Text and item location entries:
+ + + +

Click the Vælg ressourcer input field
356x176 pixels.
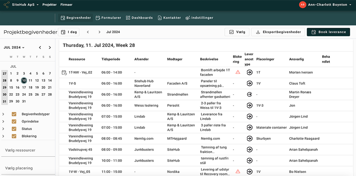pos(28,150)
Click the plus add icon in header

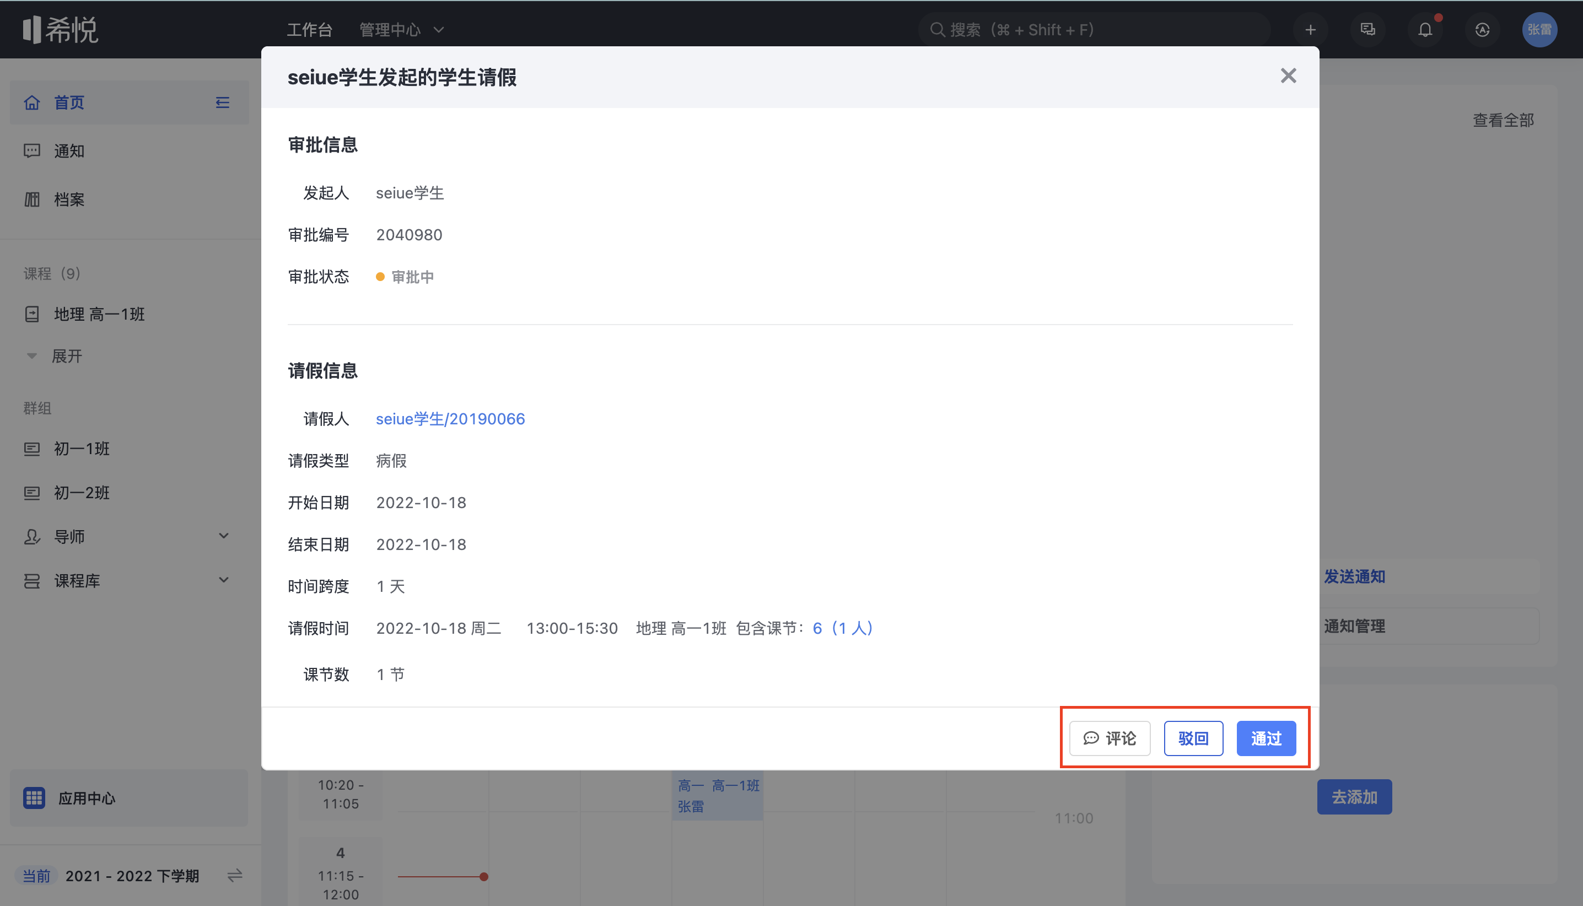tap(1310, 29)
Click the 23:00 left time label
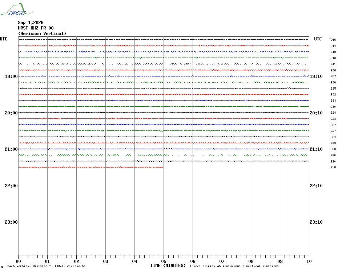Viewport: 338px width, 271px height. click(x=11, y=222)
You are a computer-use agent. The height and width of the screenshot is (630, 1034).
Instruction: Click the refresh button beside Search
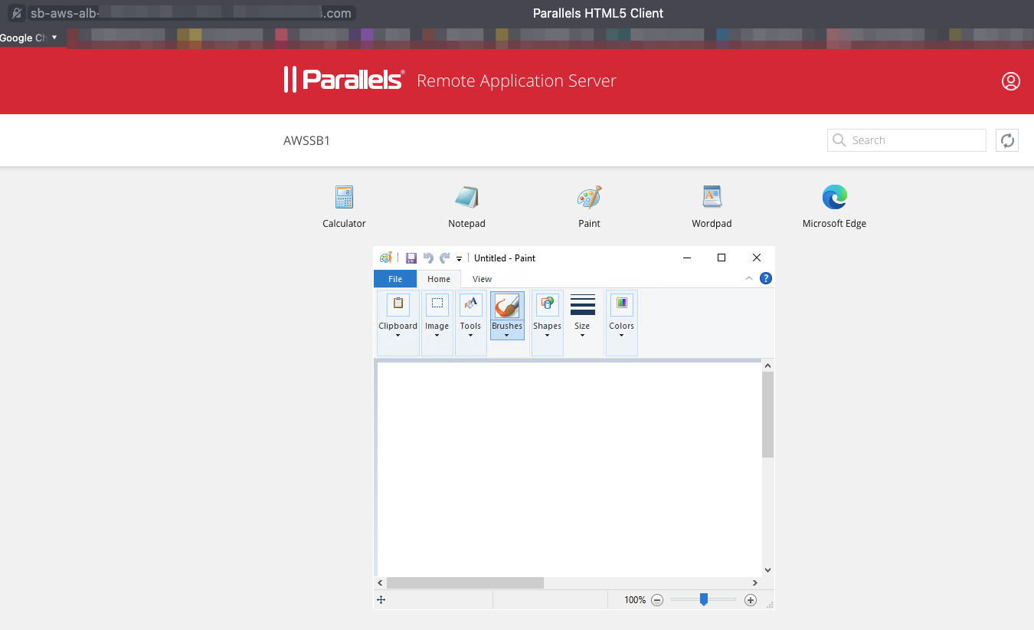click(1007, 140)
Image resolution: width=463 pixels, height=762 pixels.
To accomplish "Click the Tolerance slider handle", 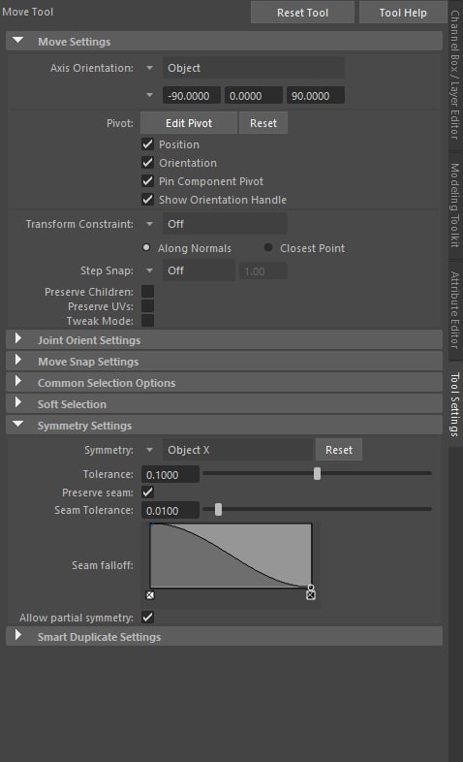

+ + + +

PROBLEM TO SOLVE: Reproduce every line of the items above verbatim, omitting the pictures.

TASK ANSWER:
Click the Vælg ressourcer input field
356x176 pixels.
pos(28,150)
Click the plus add icon in header

tap(1310, 29)
Click the 23:00 left time label
Viewport: 338px width, 271px height. click(x=11, y=222)
You are a computer-use agent. The height and width of the screenshot is (630, 1034).
Instruction: Click the refresh button beside Search
click(1007, 140)
Image resolution: width=463 pixels, height=762 pixels.
To accomplish "Click the Tolerance slider handle", 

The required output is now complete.